第61章
沈芙抱着孩子去了昭华堂给婆母请安。
一见到沈芙,安王妃就高兴地叫她过去一起用早膳。
见沈芙脸上已经没有什么情绪,想必那件事已经处理好了。
这事安王妃并不想多说什么,很多事其实没有必要分出个错与对。两个小夫妻之间的事,就让他们自己去处理就好了。
而且若非这一遭,又怎能看清很多事呢。
安王妃笑了笑,将孩子从沈芙手里接过来,她极为喜欢这个小孙儿,每次都要爱不释手的亲自抱着。
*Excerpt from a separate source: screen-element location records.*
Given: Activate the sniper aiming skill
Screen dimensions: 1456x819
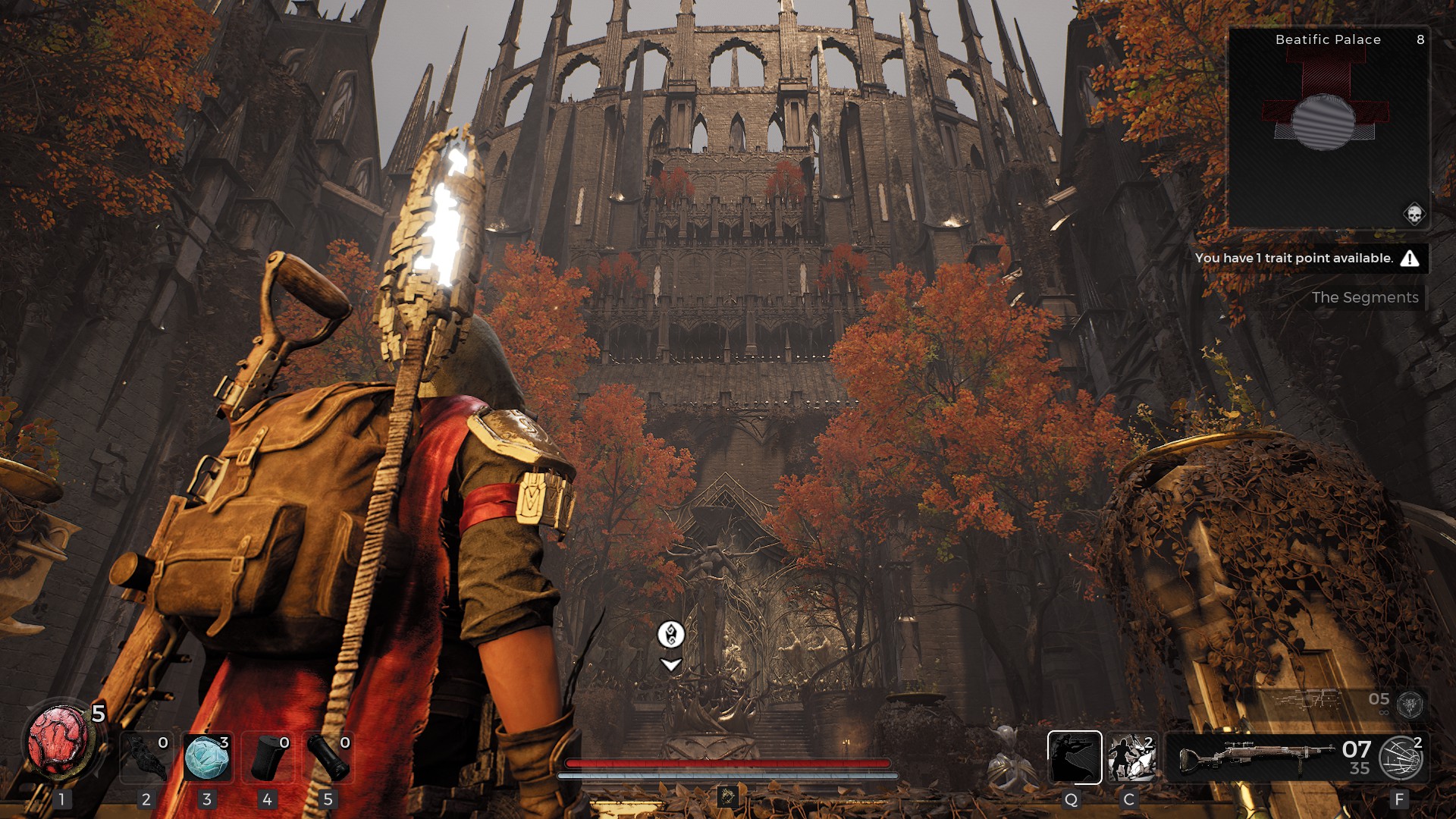Looking at the screenshot, I should coord(1074,757).
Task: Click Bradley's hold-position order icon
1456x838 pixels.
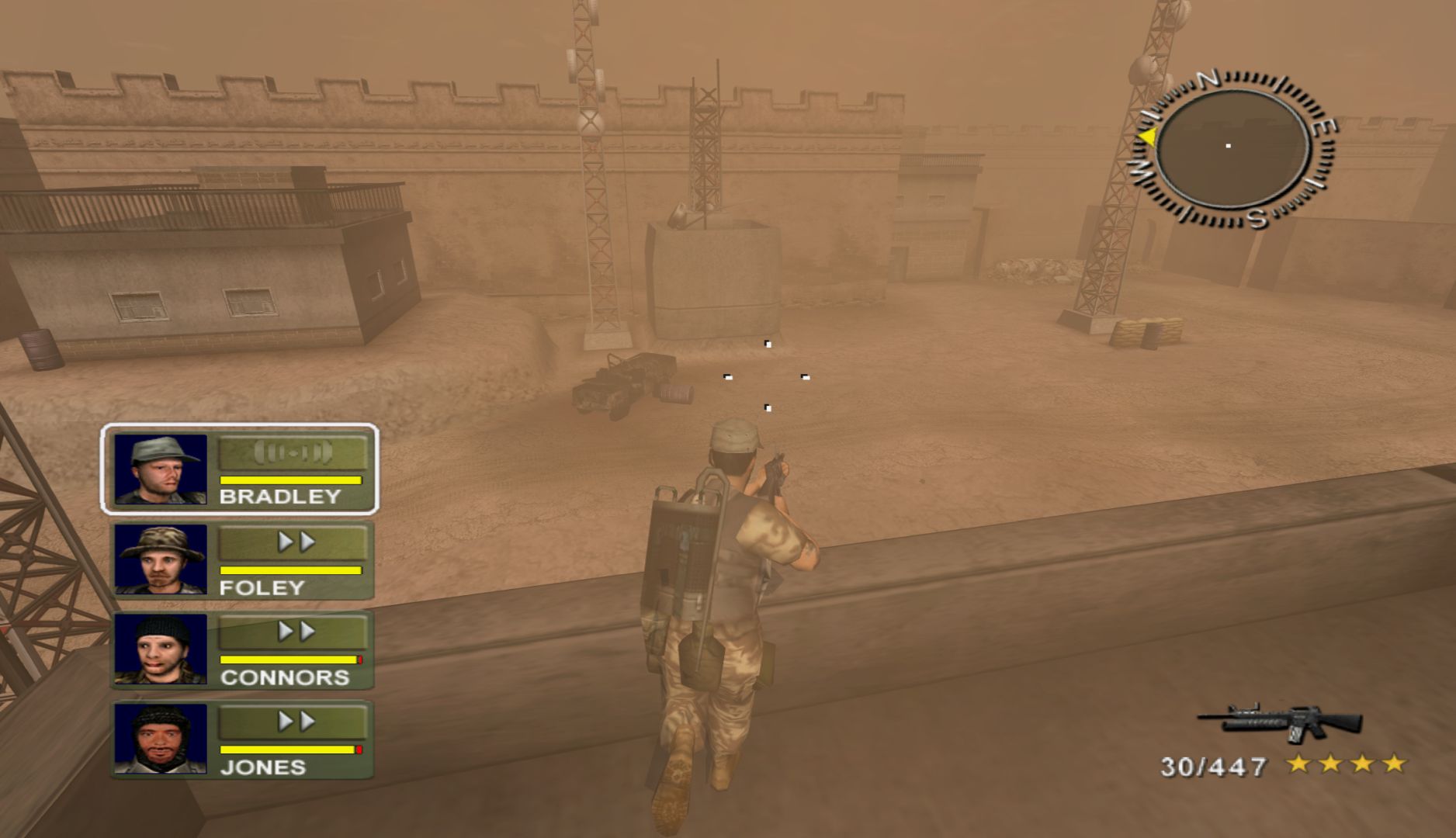Action: 293,452
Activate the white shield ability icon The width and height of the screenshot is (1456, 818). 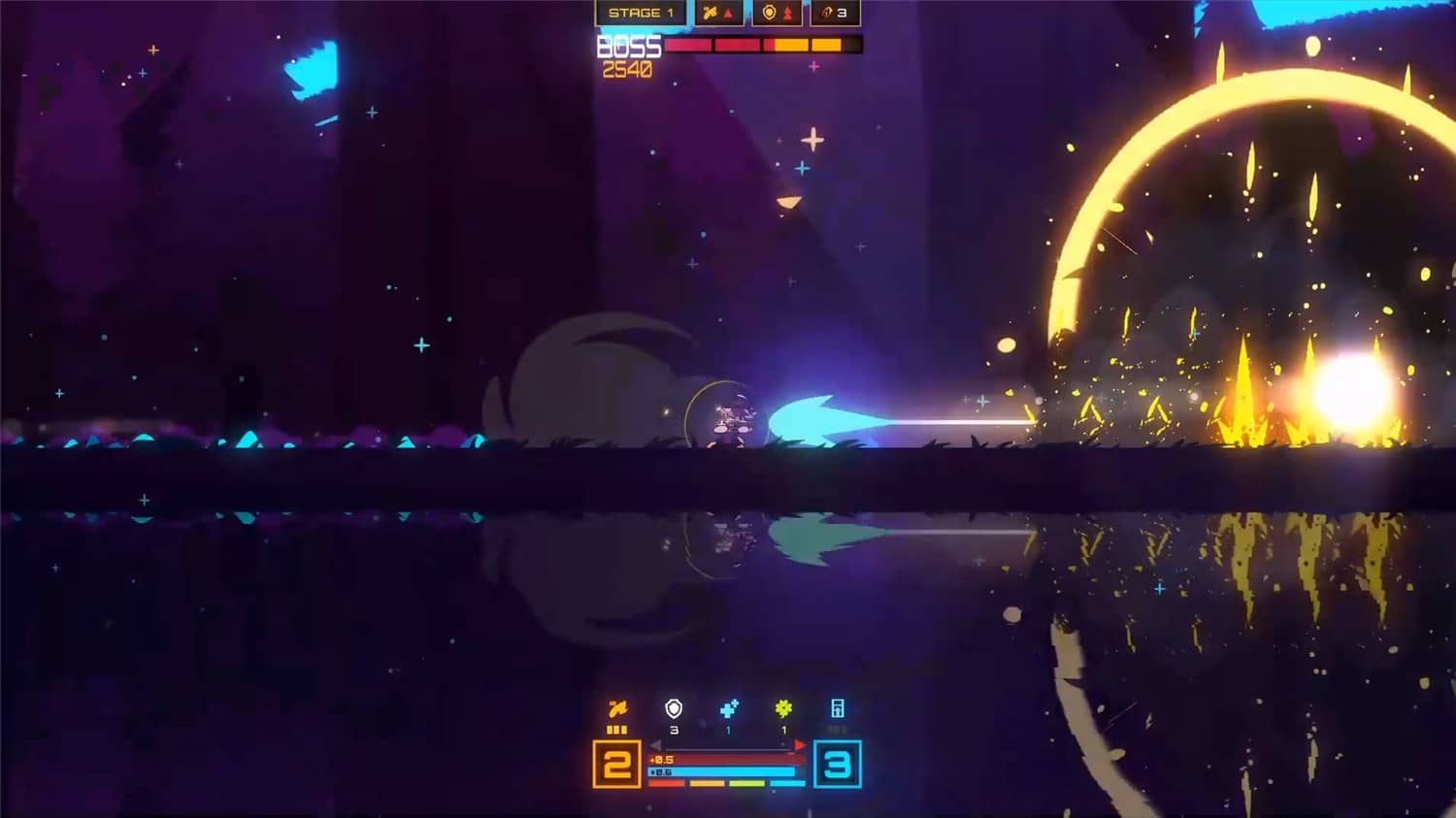(674, 709)
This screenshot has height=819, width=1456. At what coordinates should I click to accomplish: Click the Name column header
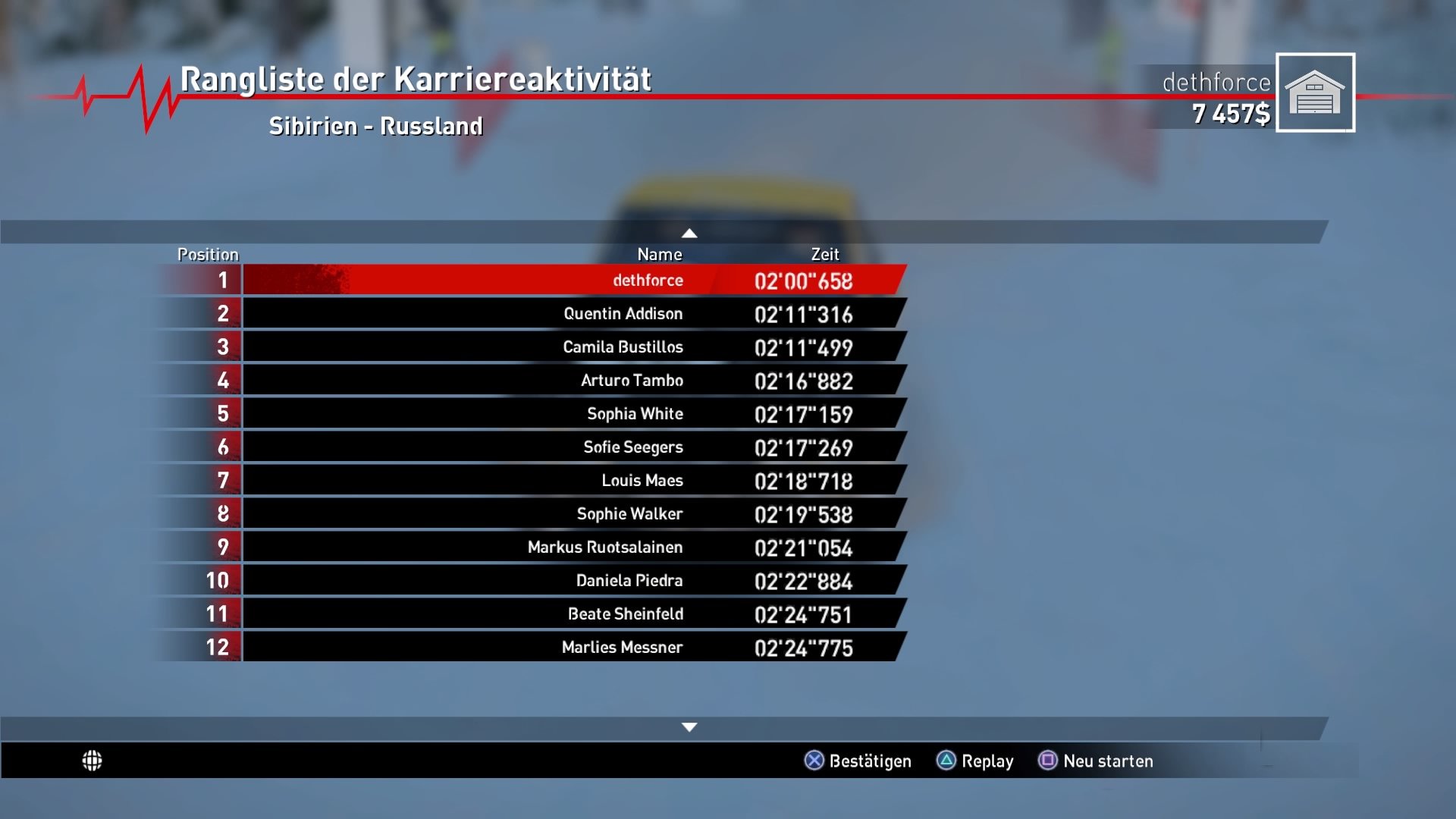point(659,254)
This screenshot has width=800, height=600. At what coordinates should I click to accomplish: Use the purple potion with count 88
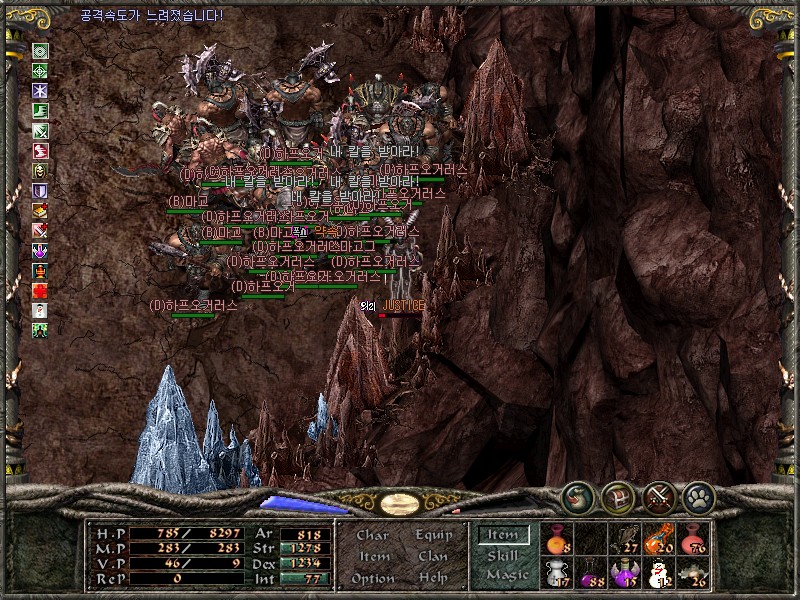pos(590,574)
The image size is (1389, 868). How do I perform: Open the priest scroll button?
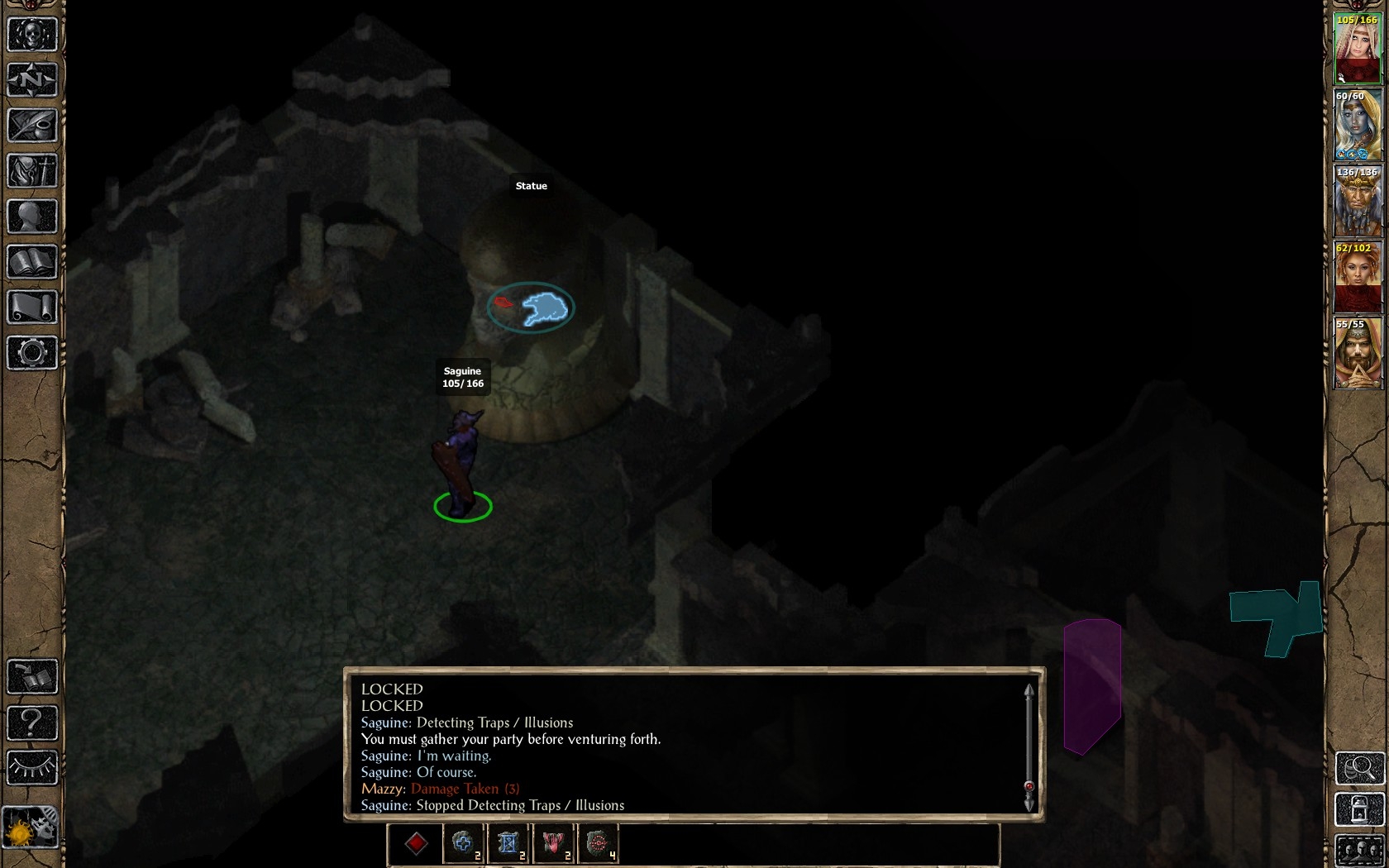pyautogui.click(x=32, y=308)
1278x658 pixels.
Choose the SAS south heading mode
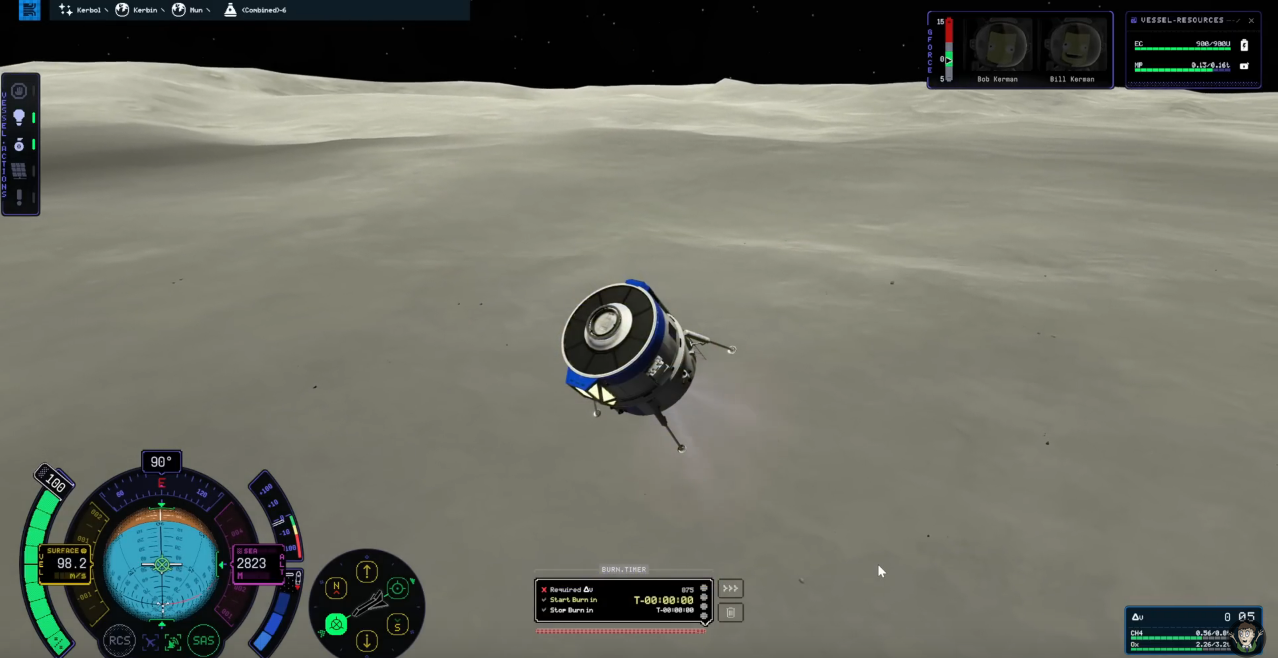(x=397, y=625)
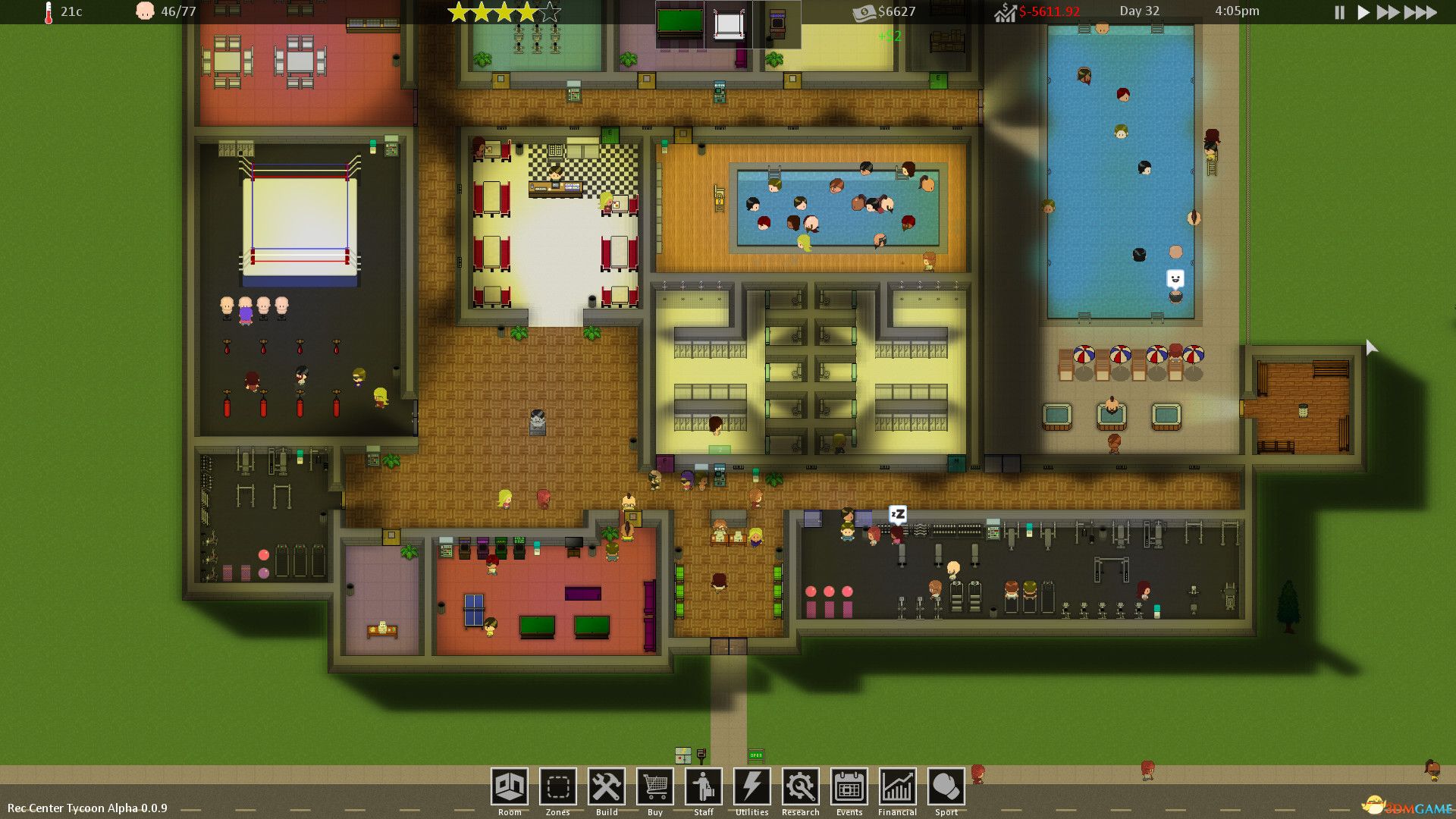The image size is (1456, 819).
Task: Select the Build hammer and wrench button
Action: 606,787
“小满满,等会儿和祖母一起去哄哄你的祖父好不好啊?祖父见了满满,定然是会高兴起来的。”
满满听到祖母说话,挥了挥嫩嫩的小手,安王妃见状更加高兴,“祖母就当你答应了。”
沈芙正喝着粥,闻言抬眼问:“爹怎么了,为什么不高兴?”
“他啊,也没什么,临老了,发现自己救命恩人的真面目,伤心了呗。”安王妃不甚在意地说。
真面目……?
安王妃看她不明所以,解释道:“沈老夫人入狱,你公爹是个感恩重情的,火急火燎地就要派人救那老太太出来。好在瞻儿早有准备,让在济阳的暗卫送了封密信回来。”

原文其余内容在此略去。